Our sugar refineries in London and Lisbon continue to produce stable
profits and generate good cashflow. The benefit of improved
efficiencies was partially offset by higher energy costs.
In Eastern Sugar, a large beet sugar crop in Central Europe and lower
than expected demand affected selling prices, particularly in the
Czech Republic, and overall profits were lower.
Rest of the World
With the disposal programme largely complete, this segment mainly
consists of Nghe An Tate & Lyle Sugar Company in Vietnam and our sugar
trading activity, both of which continued to perform well.
Other Segments
In the Animal Feed and Bulk Storage segment the molasses and storage
business performed in line with expectations. Whilst we expect profits
to be seasonal, we do not expect profits in the second half year to
match those of the comparative period in the preceding year.
Losses in our reinsurance business in the first half of the 2002
financial year were not repeated and this, coupled with £3 million
licence fee income from sucralose in this half year (£ nil), improved
the result in the Other Businesses and Activities segment.
Retirement Benefits
As previously announced, during the half year we made a one-off
contribution of £7 million into the largest of our pension schemes,
the UK Tate & Lyle Group Pension Scheme, to eliminate the shortfall at
the end of March 2002 and re-commenced cash contributions of £8
million per annum. We have recently reviewed the US schemes and
contributed an additional £2 million (US$3 million) in the first half
year, and will contribute £5 million (US$7million) in the second half
year before increasing cash contributions by £7million (US$10 million)
a year. These payments will result in a cash outflow of £22 million in
the year to 31 March 2003. The accounts continue to be prepared under
SSAP 24 and the effect on the profit and loss account for the year is
under £1 million.
Under SSAP 24, the net pension liability reduced by £9 million to £23
million and the US healthcare provision reduced by £17 million to £113
million. The charge for pensions in the half year under SSAP 24 was £7
million and under FRS17 would have increased to £11 million.

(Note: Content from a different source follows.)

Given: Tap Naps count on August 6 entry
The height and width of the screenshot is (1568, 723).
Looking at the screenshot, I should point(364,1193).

The net pension position at 30 September 2002, under FRS 17, would
have been a deficit of £250 million, a movement of £200 million from
the deficit of £50 million that would have been recorded at 31 March
2002. The potential US healthcare liability would have decreased from
£117 million to £111 million. After taking account of deferred tax,
the Group's net assets at 30 September would have reduced by £146
million from £1,069 million under SSAP24 to £923 million if the
provisions of FRS 17 had been adopted.
Chief Executive
As already announced Larry Pillard will be relinquishing his position
as Chief Executive at the end of the calendar year although he will
continue to serve the Group as a Non-Executive Director. Satisfactory
progress is being made in the selection of his successor.
Outlook
As stated in the September 2002 trading statement, we anticipate that
the results for the full year will revert to a traditional seasonal
trading pattern with a significant weighting of profits towards the
first half. Increased selling prices in next calendar year's sweetener
pricing round, including the recovery of prevailing higher corn costs
at Staley, will be the significant factor in determining the
likelihood of an improvement in Group profits in the second half by
comparison with the same period in the previous year.

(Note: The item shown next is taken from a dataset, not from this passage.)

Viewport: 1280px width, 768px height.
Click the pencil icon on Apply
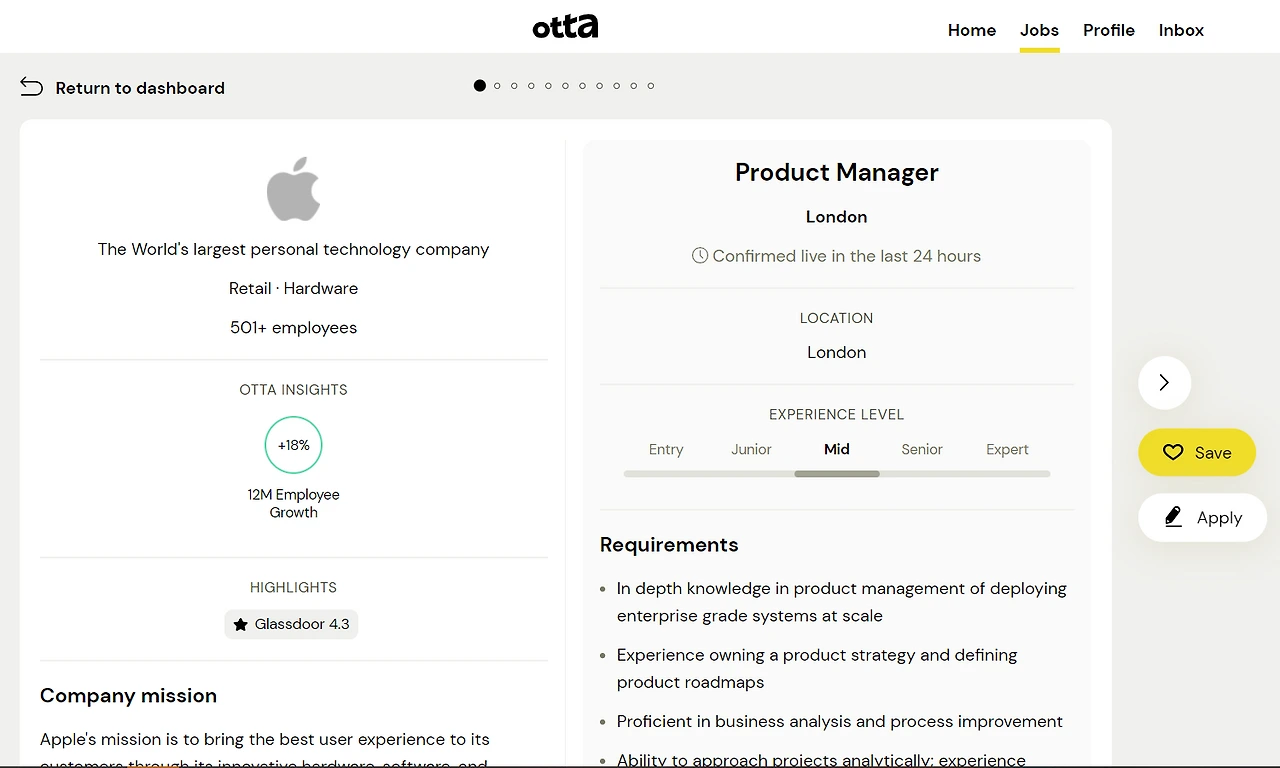[1174, 517]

Our disposal of non-performing assets together with the much-improved
trading performance has considerably strengthened the balance sheet.

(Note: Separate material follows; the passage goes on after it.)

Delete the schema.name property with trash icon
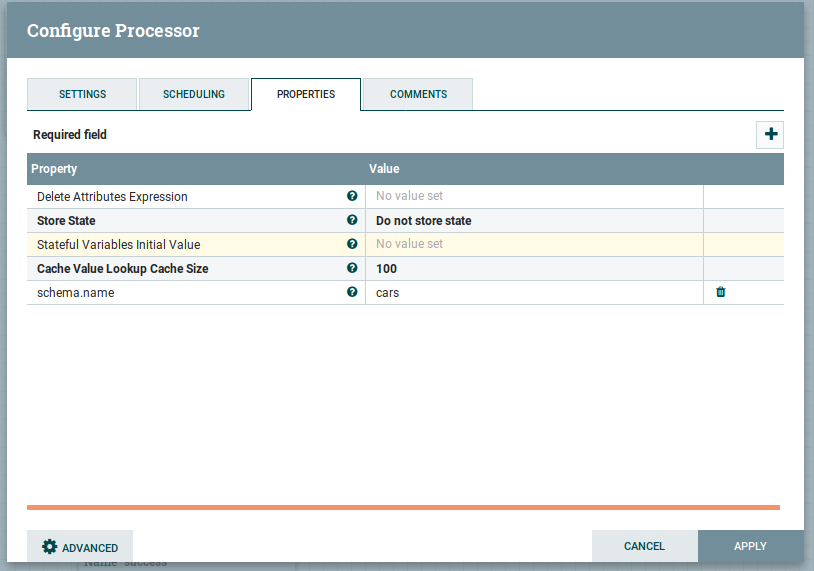The image size is (814, 571). pos(720,292)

Following an excellent start we are increasingly confident about the
outlook for the year as a whole.
Sir David Lees
Chairman
TATE & LYLE
GROUP PROFIT AND LOSS ACCOUNT
Unaudited results for the 6 months to 30 September 2002
----------------------------------------------------------------------------------------------------------------------
Unaudited for the 6 months to 30 September Unaudited Audited
2002
6 months to
Continuing Discontinued 30 Sept Year to 31
activities Activities Total 2001 March 2002
£ million £ million £ million £ million £ million
----------------------------------------------------------------------------------------------------------------------
Sales (Note 1)
Group subsidiaries 1,471 11 1,482 1,957 3,616
Share of joint ventures and associates 164 - 164 176 328
-------------- ---------------- ------------ ------------- ------------
1,635 11 1,646 2,133 3,944
============== ================ ============ ============= ============
Group operating profit before goodwill
amortisation 121 1 122 81 180
Goodwill amortisation (4) - (4) (4) (8)
-------------- ---------------- ------------ ------------- ------------
Group operating profit 117 1 118 77 172
Share of operating profits of joint ventures
and associates 22 - 22 16 36
-------------- ---------------- ------------ ------------- ------------
Total operating profit: Group and share of
joint ventures and associates 139 1 140 93 208
Exceptional profit/(loss) on sale of
businesses - 8 8 (2) (5)
Exceptional (loss)/profit on sale of fixed
assets (1) - (1) 6 13
-------------- ---------------- ------------ ------------- ------------
Profit before interest (Note 2) 138 9 147 97 216
-------------- ----------------
Net interest payable (17) (27) (55)
Share of joint ventures' and associates'
interest (1) (6) (2)
------------ ------------- ------------
Profit before taxation 129 64 159
Taxation (38) (19) (39)
------------ ------------- ------------
Profit after taxation 91 45 120
Minority interests (1) - (2)
------------ ------------- ------------
Profit for the period 90 45 118
Dividends paid and proposed (26) (26) (85)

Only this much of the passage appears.